Ce mardi 9 avril 2019, les agents et cadres de la division de la communication et des médias au Sud-Kivu demandent le départ immédiat et sans condition du chef de leur division MASUMBUKO MARAPA Emmanuel, suite à sa mauvaise gestion de la chose publique. 

Ces agents ont fait un sit-in devant leur bureau situé à Labotte.  Plusieurs calicots étaient brandis avec des messages interdisant la fraude, le harcèlement sexuel et la tricherie.

MUSAGI KIMENGE, chef de bureau de la section presse audiovisuelle déclare que le chef de division assure une mauvaise gestion des ressources humaines et financières.

Pour lui, certains frais sont gérés dans une opacité totale au profit du chef de division sans vérification aucune et sans que les agents ne soient mis au courant.

 « Nous avons déjà épuisé toutes les procédures légales mais jusque là nous n’avons pas encore trouvé de solution, raison pour laquelle nous décidons de faire ce sit-in. Nous avons dénoncé les frais de rétrocession qui sont gérés au profit personnel du chef de division sans les présenter auprès des agents. Mais aussi, il y a certains frais qui sont alloués au niveau des partenaires qui ne sont pas mis au clair ».

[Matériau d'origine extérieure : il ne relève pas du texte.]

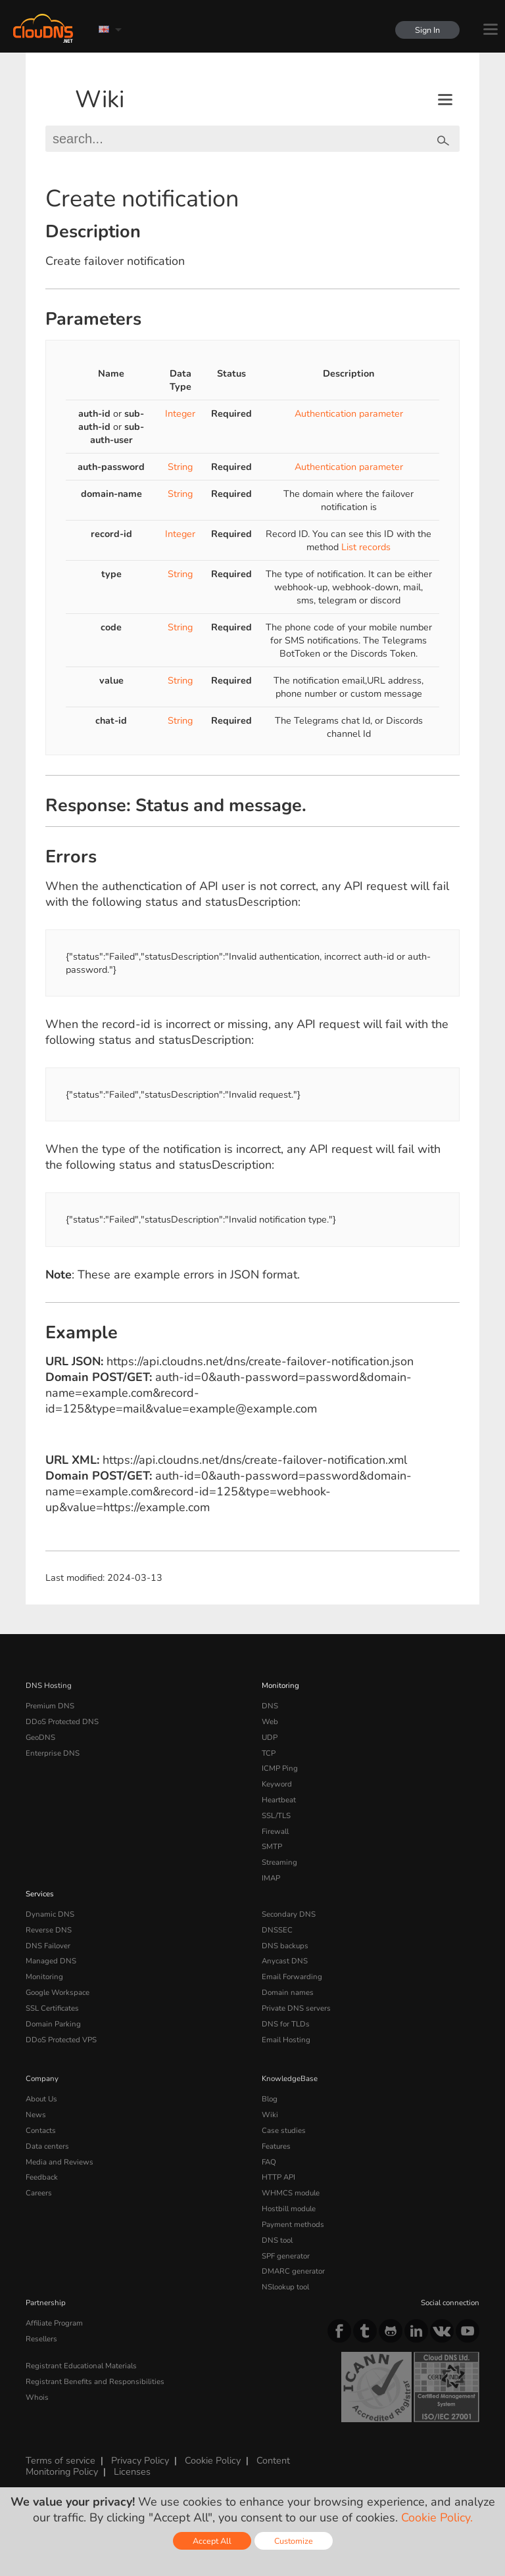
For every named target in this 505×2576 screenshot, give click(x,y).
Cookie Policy (213, 2460)
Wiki (99, 99)
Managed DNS (51, 1960)
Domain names (288, 1992)
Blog (269, 2099)
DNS (270, 1705)
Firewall (275, 1831)
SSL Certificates (52, 2008)
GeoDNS (40, 1737)
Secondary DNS (289, 1914)
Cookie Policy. (437, 2517)
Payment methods (293, 2224)
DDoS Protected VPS (61, 2039)
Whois (37, 2397)
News (36, 2114)
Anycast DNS (285, 1960)
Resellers (41, 2338)
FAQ (269, 2162)
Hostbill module (289, 2208)
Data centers (47, 2146)
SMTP (272, 1846)
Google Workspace (57, 1992)
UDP (269, 1737)
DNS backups (285, 1945)
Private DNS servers (296, 2008)
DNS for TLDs (286, 2024)
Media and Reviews (59, 2162)
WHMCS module (291, 2193)
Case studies (284, 2130)
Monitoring (280, 1685)
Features (276, 2146)
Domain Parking (53, 2024)
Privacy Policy (140, 2460)
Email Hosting (286, 2039)
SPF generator (286, 2256)
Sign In (427, 29)
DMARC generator (293, 2271)
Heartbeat (279, 1799)
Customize (293, 2540)
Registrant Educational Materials (81, 2365)
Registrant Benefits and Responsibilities (95, 2381)
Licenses (132, 2471)
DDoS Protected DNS (62, 1721)
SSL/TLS (276, 1815)
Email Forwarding (292, 1976)
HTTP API (278, 2177)
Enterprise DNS (53, 1753)
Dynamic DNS (50, 1914)
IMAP (271, 1878)
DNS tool (277, 2240)
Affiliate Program (54, 2323)
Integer (180, 413)
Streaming (279, 1862)
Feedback (42, 2177)
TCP (269, 1753)
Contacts (41, 2130)
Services (40, 1893)
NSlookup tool (285, 2287)
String (180, 466)
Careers (39, 2193)
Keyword (277, 1784)
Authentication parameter (349, 413)
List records (366, 546)
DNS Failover (48, 1945)
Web (270, 1721)
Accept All (212, 2540)
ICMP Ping (280, 1768)
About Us (41, 2099)
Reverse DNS (49, 1930)
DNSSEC (277, 1930)
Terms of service (60, 2460)
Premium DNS (50, 1705)
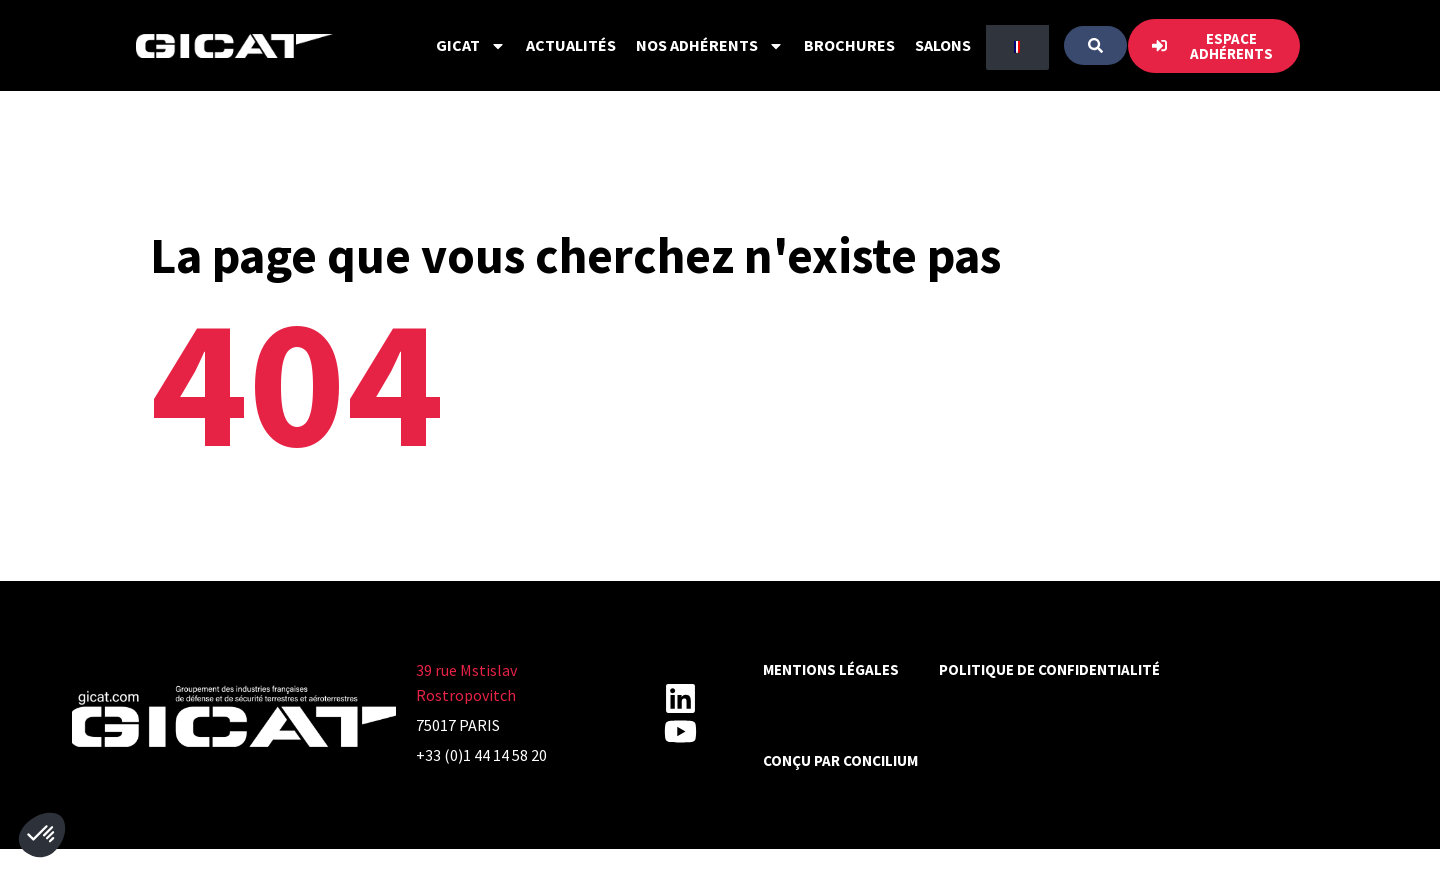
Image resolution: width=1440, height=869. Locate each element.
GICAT (471, 46)
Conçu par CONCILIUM (840, 760)
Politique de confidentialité (1049, 669)
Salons (943, 45)
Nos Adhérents (710, 46)
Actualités (571, 45)
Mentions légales (831, 669)
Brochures (849, 45)
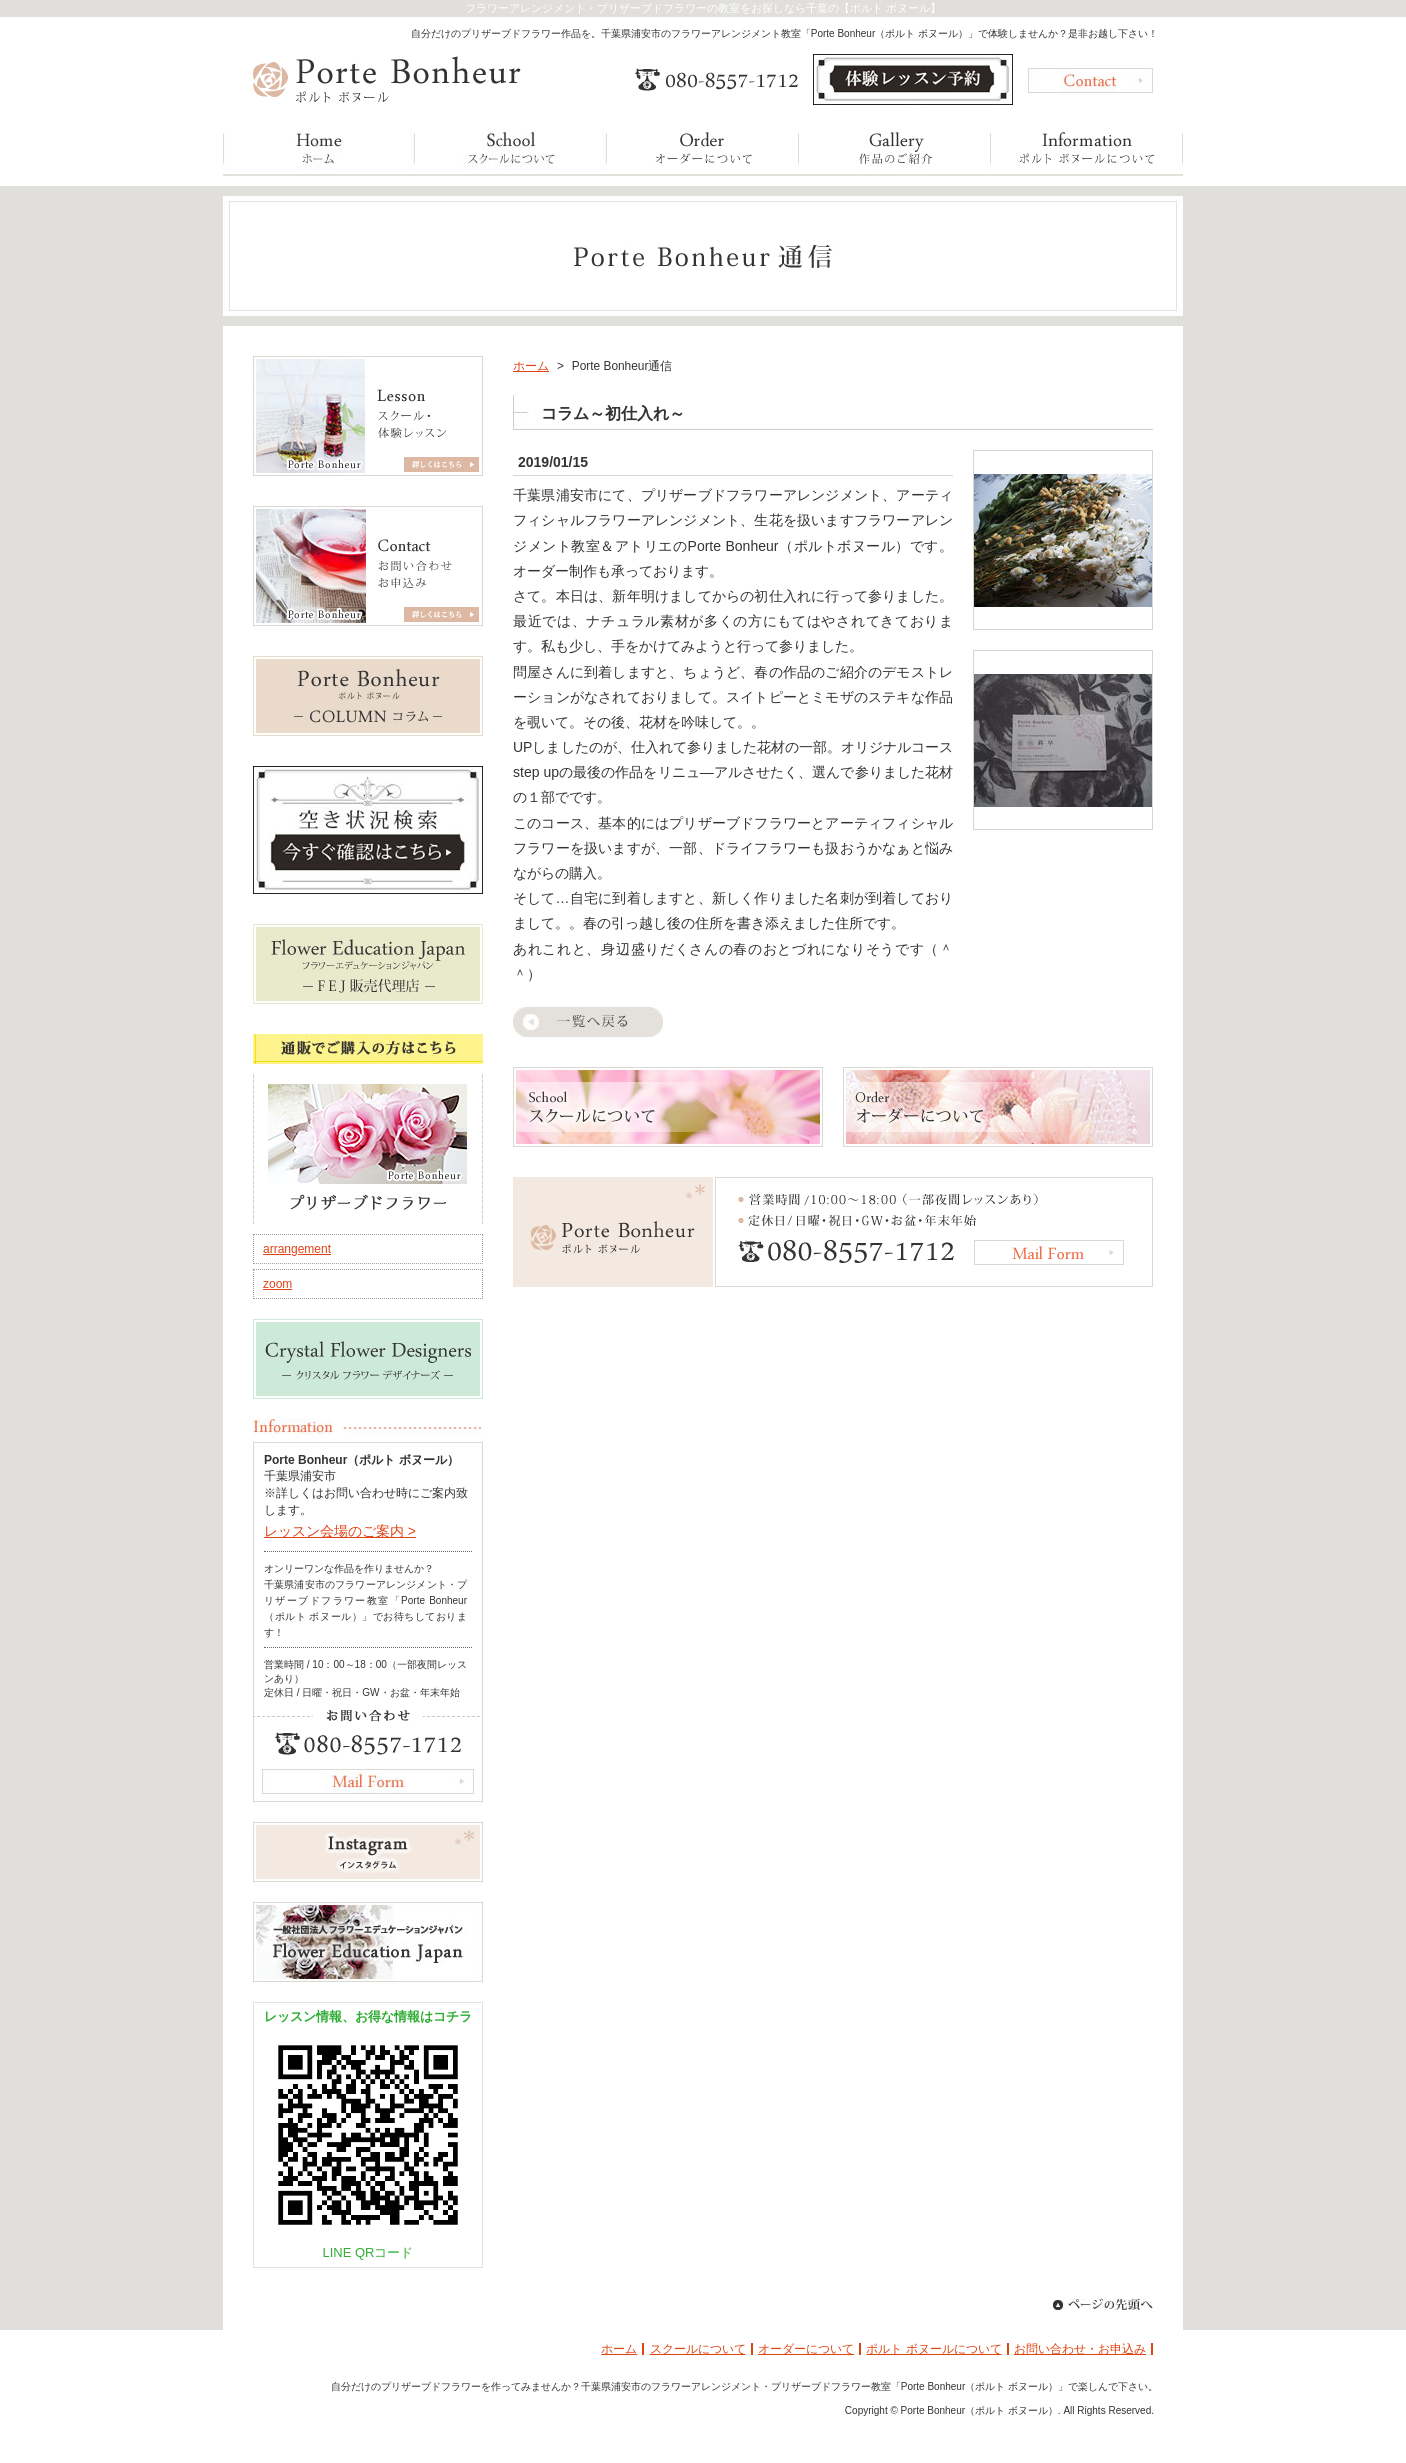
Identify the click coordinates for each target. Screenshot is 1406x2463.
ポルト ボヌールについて (933, 2349)
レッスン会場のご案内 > (340, 1531)
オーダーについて (806, 2349)
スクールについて (698, 2349)
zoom (277, 1284)
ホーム (531, 366)
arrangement (297, 1249)
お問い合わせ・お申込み (1080, 2349)
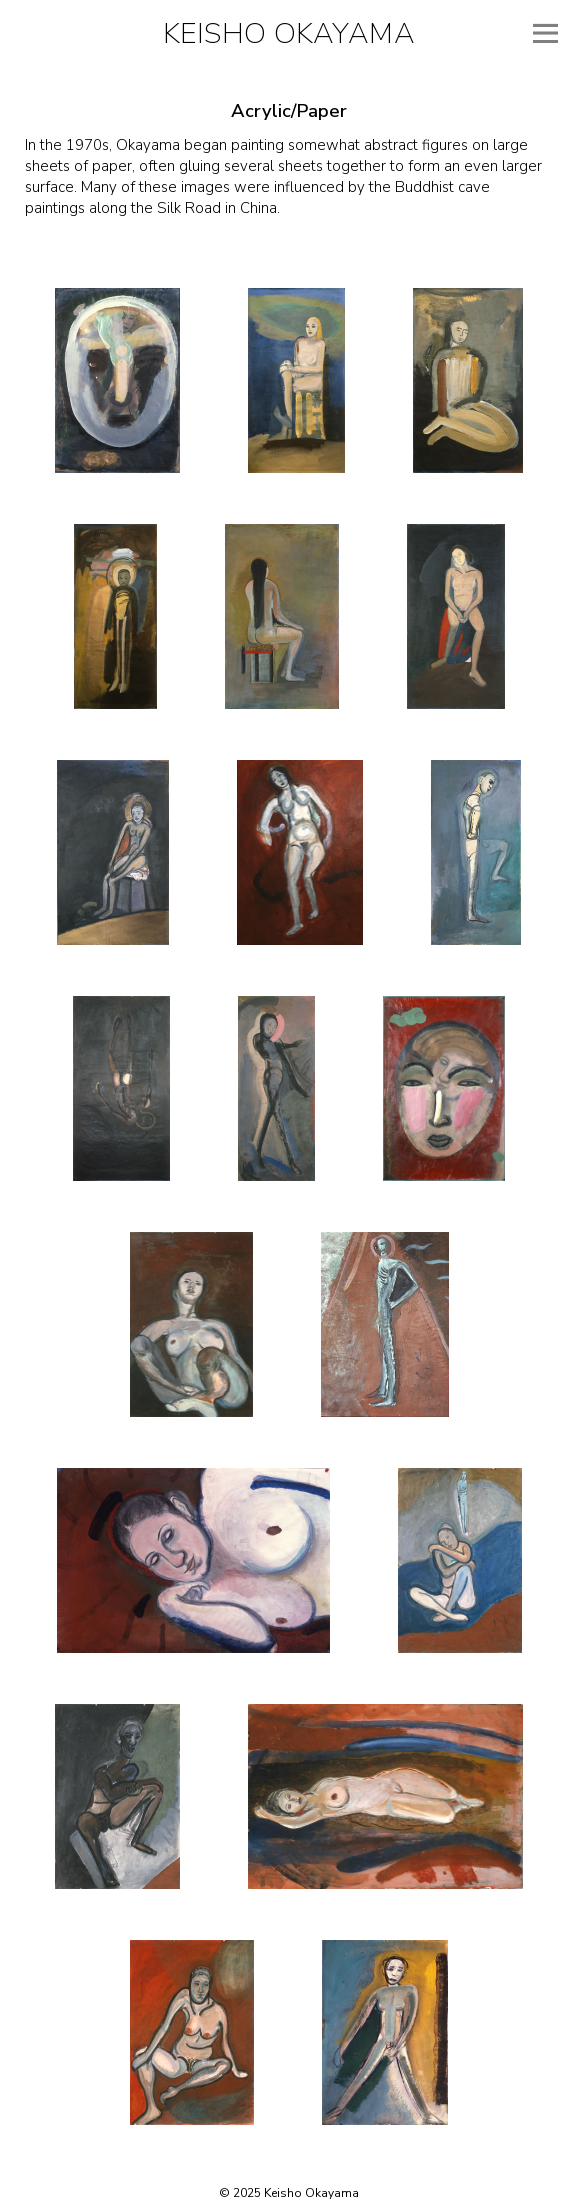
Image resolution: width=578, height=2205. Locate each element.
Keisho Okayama (289, 33)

Il ajoute que l’environnement de travail de cette division n’est pas équitable malgré les fonds qu’ils reçoivent.

« Nous sommes entrain de travailler dans une jungle parce que nous n’avons pas une administration ordonnée. »

Julien Bashonga, un des agents, explique que cette division doit travailler dans l’ordre et en collaboration. Ce qui n’est pas du tout le cas, car le chef travaille seul alors que ça devrait être un travail de toute l’équipe.

« Effectivement on ne peut pas organiser un sit-in sans pour autant avoir des preuves ou des éléments qui peuvent être à la base d’une telle démarche. Nous voulons être rétablis dans nos droits et que l’ordre règne au sein de notre division. Nous avions entrepris plusieurs démarches mais à cause de l’orgueil et l’autorité qui nous couvre,  il n’a pas voulu qu’on puisse harmoniser cette situation de manière pacifique ».

De son côté, MASUMBUKO MARAPA Emmanuel, chef de division, s’est réservé de tout commentaire.

Notons que ce sit-in va durer trois jours.  Il débute ce 9 avril et prend fin le 11 avril 2019.